Beide Schlüssel zusammen liegen immer noch unter dem Preis eines einzelnen Hazet-Drehmomentschlüssels. Wenn ihr also Geld scheißen könnt, ist die Sache klar: Hazet. Was Besseres könnt ihr eurer Maschine nicht antun. Wenn ihr sparsam haushalten wollt, nehmt Proxxon. Mein allererster Knarrenkasten ist ebenfalls von Proxxon. Den benutzt mein Sohn heute noch. Und das will was heißen …

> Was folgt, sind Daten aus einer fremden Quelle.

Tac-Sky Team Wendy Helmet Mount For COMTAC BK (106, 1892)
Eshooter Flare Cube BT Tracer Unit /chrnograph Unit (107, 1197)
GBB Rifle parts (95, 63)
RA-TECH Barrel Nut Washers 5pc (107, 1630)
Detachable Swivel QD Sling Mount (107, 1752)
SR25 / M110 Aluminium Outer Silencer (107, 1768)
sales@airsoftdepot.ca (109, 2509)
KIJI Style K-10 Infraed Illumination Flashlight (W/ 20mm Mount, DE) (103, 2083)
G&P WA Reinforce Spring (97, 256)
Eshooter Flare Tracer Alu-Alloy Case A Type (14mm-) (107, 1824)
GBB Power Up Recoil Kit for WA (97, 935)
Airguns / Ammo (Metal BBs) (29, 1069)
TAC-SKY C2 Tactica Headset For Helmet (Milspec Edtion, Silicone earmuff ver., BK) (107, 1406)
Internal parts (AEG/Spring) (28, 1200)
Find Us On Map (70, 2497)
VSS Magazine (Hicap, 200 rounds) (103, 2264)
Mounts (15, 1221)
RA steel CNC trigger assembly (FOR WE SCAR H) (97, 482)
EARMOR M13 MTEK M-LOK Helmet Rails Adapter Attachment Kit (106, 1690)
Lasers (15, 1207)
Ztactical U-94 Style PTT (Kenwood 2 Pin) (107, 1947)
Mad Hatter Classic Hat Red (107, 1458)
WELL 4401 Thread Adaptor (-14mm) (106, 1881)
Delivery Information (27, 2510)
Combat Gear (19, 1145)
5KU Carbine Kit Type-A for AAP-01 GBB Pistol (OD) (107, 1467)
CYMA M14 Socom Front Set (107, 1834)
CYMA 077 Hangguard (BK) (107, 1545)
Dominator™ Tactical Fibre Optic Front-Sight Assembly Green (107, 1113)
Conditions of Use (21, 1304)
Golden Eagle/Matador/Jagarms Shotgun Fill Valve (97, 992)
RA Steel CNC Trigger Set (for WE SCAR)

So, ihr Lieben, ich muss raus und Blätter fegen, sonst steigt mir die echte Frau Reuter aufs Dach.
Es grüßt Tante Martin
Frau Reuter
Martin Reuter ist unter seinem Pseudonym »Frau Reuter« inzwischen zweitdienstältester Mitarbeiter der CUSTOMBIKE. Der freischaffende Künstler rezensiert mit spitzer Feder und scharfem Wort Produkte, die seiner Meinung nach etwas Aufmerksamkeit bedürfen. Im wahren Leben ist er als Illustrator, Fotograf und Textautor tätig und spielt ganz nebenbei Bass und Orgel in der zweitschlechtesten Band der Welt. Kulinarisch betrachtet kocht er scharf und trinkt schnell. Als echtes Nordlicht badet er selbstverständlich nur in Salzwasser. Seine Vorlieben sind V8-Motoren und Frauen, die Privatfernsehen verschmähen. Stilecht bewegt er eine 76er Harley, restauriert eine Yamaha SR 500 und bewegt sich politisch korrekt die meiste Zeit mit dem Fahrrad fort.